> _PROBLEM DESCRIPTION_:
When the line containing "Viewport: 677px width, 698px height." is found in the data below, give it again along with every later line, exactly; drop the pictures.
<<<<
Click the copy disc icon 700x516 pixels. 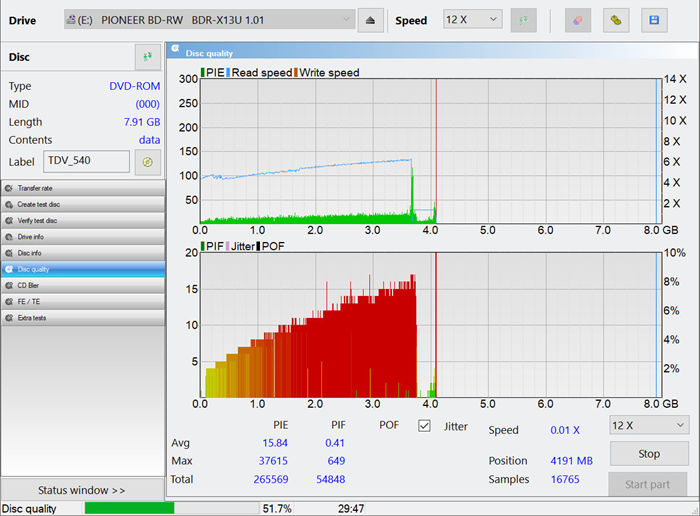tap(616, 21)
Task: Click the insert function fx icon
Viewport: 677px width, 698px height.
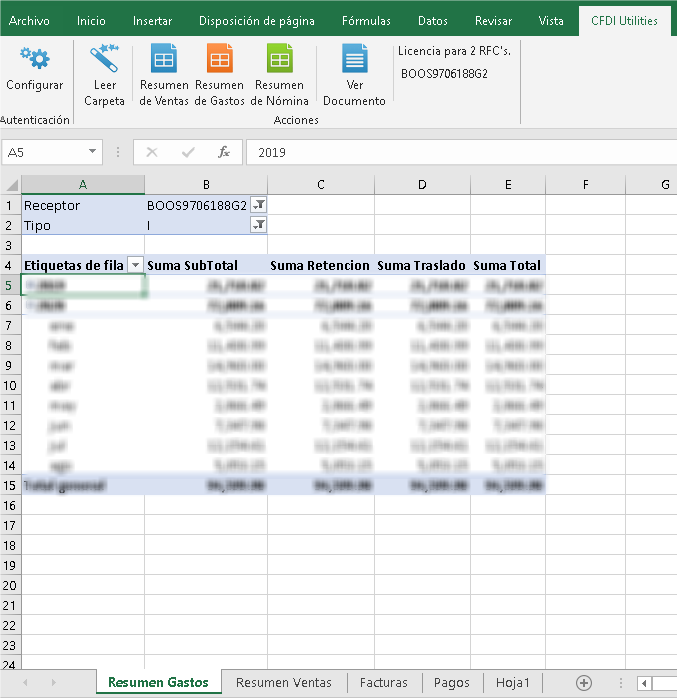Action: [x=224, y=153]
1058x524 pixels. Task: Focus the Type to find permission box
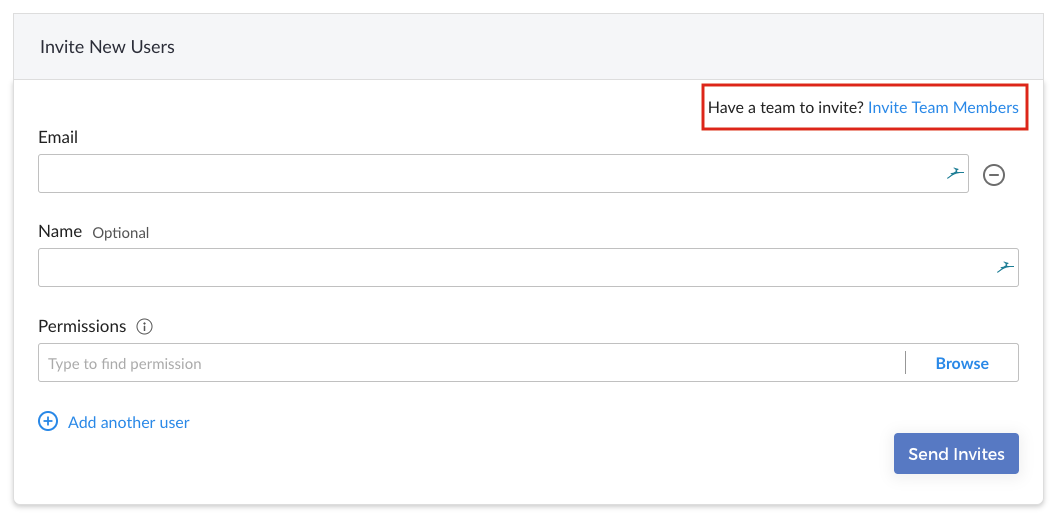click(x=471, y=363)
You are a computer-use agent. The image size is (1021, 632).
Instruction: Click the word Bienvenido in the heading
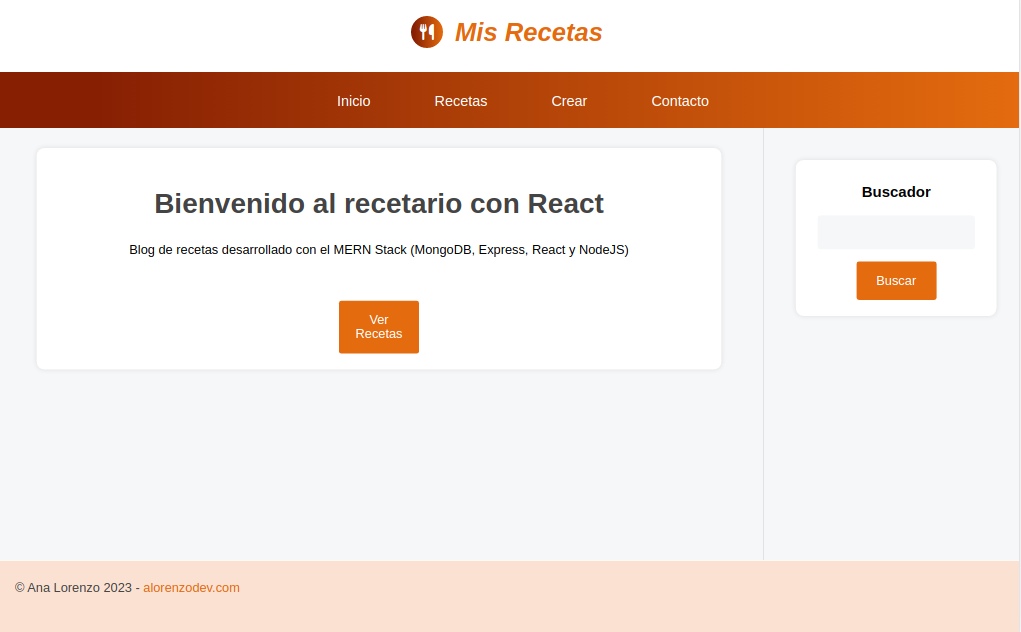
>>>>
> _ANSWER TO THIS TASK_:
Viewport: 677px width, 698px height.
Action: [x=224, y=153]
1058x524 pixels. Task: Focus the Type to find permission box
click(x=471, y=363)
You are a computer-use agent. The image size is (1021, 632).
Instruction: Click the word Bienvenido in the heading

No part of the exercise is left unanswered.